## Exercise goal
From the line that contains "793x422 pixels." to the last line of the records below, copy everything exactly, both ends included.

## Entries provided
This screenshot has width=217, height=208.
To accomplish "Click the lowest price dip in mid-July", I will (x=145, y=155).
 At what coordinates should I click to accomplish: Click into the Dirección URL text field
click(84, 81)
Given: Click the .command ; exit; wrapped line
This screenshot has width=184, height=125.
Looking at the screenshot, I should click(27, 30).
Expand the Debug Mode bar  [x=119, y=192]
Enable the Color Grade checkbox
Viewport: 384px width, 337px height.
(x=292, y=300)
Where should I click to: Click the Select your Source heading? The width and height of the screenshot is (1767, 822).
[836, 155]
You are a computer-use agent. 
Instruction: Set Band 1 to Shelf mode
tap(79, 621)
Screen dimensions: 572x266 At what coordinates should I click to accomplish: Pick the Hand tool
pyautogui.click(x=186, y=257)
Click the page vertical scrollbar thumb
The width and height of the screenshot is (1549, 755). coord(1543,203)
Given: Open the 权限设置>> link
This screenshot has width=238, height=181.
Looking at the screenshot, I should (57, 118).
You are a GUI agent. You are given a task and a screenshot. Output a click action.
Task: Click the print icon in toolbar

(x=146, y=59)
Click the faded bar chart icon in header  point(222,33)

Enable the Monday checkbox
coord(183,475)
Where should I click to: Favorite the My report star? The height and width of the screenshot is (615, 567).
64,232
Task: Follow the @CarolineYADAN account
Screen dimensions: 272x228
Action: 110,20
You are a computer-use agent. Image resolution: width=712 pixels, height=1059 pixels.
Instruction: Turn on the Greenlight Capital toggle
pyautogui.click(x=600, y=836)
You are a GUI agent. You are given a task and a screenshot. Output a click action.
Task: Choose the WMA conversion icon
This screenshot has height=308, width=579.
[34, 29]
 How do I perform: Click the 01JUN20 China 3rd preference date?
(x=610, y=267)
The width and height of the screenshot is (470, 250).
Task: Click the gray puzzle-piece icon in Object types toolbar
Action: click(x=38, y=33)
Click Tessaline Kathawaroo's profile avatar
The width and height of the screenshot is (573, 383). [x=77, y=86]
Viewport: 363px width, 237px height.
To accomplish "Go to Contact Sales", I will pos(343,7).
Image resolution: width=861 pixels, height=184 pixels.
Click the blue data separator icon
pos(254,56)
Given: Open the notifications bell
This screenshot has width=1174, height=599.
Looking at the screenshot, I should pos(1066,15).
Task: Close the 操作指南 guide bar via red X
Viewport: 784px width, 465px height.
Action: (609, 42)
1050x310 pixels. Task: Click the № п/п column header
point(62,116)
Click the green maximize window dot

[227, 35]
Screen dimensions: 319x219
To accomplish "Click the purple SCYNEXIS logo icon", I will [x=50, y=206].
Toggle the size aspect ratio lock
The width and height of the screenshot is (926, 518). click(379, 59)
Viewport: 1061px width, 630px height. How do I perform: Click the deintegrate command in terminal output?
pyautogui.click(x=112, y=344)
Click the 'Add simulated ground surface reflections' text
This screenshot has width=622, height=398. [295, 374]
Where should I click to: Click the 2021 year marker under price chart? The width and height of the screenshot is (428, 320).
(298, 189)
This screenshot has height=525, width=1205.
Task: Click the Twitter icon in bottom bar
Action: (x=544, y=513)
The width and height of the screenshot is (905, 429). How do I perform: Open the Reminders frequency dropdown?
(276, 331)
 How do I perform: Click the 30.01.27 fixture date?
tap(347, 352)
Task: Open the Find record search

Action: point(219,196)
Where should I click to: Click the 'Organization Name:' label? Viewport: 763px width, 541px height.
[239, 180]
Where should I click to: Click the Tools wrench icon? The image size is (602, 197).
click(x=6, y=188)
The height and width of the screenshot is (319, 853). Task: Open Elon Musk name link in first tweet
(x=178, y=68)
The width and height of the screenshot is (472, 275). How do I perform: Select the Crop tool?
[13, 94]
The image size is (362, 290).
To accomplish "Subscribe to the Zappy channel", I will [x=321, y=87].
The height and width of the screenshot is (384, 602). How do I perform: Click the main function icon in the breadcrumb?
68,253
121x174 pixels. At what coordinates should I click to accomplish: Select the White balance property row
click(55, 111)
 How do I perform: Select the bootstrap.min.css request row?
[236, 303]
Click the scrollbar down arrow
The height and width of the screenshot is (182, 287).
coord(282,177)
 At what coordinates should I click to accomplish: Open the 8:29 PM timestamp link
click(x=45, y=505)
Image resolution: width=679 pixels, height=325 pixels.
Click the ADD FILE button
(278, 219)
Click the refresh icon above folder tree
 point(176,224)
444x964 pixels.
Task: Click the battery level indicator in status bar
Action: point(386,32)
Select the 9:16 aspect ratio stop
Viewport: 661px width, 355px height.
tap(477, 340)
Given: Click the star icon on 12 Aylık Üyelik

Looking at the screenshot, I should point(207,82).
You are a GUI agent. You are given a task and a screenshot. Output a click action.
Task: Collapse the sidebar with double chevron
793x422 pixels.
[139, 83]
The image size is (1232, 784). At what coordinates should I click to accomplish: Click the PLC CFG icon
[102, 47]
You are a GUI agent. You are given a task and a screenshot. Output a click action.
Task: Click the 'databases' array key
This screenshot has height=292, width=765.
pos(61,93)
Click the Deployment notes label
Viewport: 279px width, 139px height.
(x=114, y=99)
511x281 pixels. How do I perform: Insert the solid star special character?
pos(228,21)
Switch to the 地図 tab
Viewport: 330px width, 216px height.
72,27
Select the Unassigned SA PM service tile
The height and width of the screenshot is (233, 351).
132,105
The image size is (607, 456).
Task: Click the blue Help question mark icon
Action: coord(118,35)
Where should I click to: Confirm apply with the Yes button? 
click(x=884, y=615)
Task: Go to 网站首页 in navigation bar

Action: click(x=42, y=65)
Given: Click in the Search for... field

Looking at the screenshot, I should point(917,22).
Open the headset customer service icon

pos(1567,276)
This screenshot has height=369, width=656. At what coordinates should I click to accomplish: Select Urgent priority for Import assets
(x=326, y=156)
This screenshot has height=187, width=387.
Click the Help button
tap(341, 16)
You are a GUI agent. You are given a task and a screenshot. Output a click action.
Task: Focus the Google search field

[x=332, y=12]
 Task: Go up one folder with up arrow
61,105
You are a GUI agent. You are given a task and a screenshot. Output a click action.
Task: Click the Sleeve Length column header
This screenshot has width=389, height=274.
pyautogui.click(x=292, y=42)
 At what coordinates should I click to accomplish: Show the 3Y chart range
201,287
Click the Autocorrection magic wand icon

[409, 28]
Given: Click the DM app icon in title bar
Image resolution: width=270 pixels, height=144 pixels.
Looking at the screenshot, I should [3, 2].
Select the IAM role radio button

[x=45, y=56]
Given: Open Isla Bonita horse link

## The completed task
793x422 pixels.
[139, 83]
The image size is (1232, 784). At what coordinates should I click to accomplish: Click the PLC CFG icon
[102, 47]
You are a GUI agent. You are given a task and a screenshot. Output a click action.
Task: Click the 'databases' array key
This screenshot has height=292, width=765.
pos(61,93)
Click the Deployment notes label
Viewport: 279px width, 139px height.
(x=114, y=99)
511x281 pixels. How do I perform: Insert the solid star special character?
pos(228,21)
Switch to the 地図 tab
Viewport: 330px width, 216px height.
72,27
Select the Unassigned SA PM service tile
The height and width of the screenshot is (233, 351).
132,105
The image size is (607, 456).
Task: Click the blue Help question mark icon
Action: coord(118,35)
Where should I click to: Confirm apply with the Yes button? 
click(x=884, y=615)
Task: Go to 网站首页 in navigation bar

Action: click(x=42, y=65)
Given: Click in the Search for... field

Looking at the screenshot, I should point(917,22).
Open the headset customer service icon

pos(1567,276)
This screenshot has height=369, width=656. At what coordinates should I click to accomplish: Select Urgent priority for Import assets
(x=326, y=156)
This screenshot has height=187, width=387.
Click the Help button
tap(341, 16)
You are a GUI agent. You are given a task and a screenshot. Output a click action.
Task: Focus the Google search field

[x=332, y=12]
 Task: Go up one folder with up arrow
61,105
You are a GUI agent. You are given a task and a screenshot. Output a click action.
Task: Click the Sleeve Length column header
This screenshot has width=389, height=274.
pyautogui.click(x=292, y=42)
 At what coordinates should I click to accomplish: Show the 3Y chart range
201,287
Click the Autocorrection magic wand icon

[409, 28]
Given: Click the DM app icon in title bar
Image resolution: width=270 pixels, height=144 pixels.
Looking at the screenshot, I should [3, 2].
Select the IAM role radio button

[x=45, y=56]
Given: Open Isla Bonita horse link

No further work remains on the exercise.